Opinion / Columnist
Mnangagwa yet to prove that the vote was fair
07 Aug 2018 at 16:37hrs | Views
Last week's national elections in Zimbabwe were a critical test of whether President Emmerson Mnangagwa was really prepared to lead the revival of a country brought to ruin by his autocratic predecessor, Robert Mugabe. So far, the aftermath of the elections that gave Mr. Mnangagwa and the governing Zanu-PF party at least five more years in power has given little reason for celebration.
International observers charged that the playing field was not even, with coverage on state media, misuse of state resources and intimidation working in the government's favor. Even before the results were in, Mr. Mnangagwa's 40-year-old opponent, Nelson Chamisa, claimed fraud and pledged to challenge the results.

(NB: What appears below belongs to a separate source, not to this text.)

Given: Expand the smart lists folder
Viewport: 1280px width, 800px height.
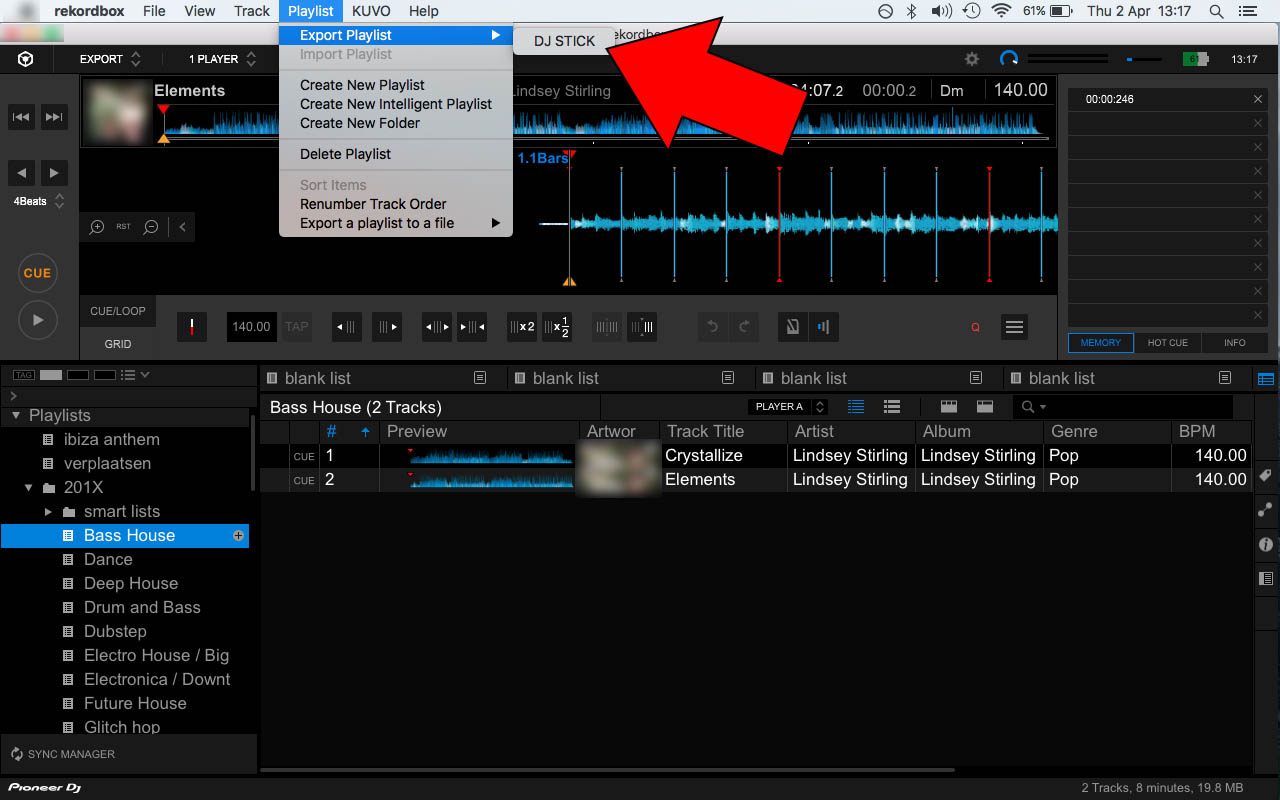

Still, huge numbers of voters turned out on July 30, and a host of observers spread across the country reported that the voting was a marked improvement on the systematic rigging and violence that characterized elections under Mr. Mugabe. But a delay in announcing the results of the presidential race sent suspicious opposition members into the streets, where soldiers opened fire and killed at least six. And when the electoral commission announced four days after the voting that Mr. Mnangagwa had secured 50.8 percent of the vote - just over the threshold for an outright victory - tensions rose even further, with numerous reports of beatings and harassment of opposition members.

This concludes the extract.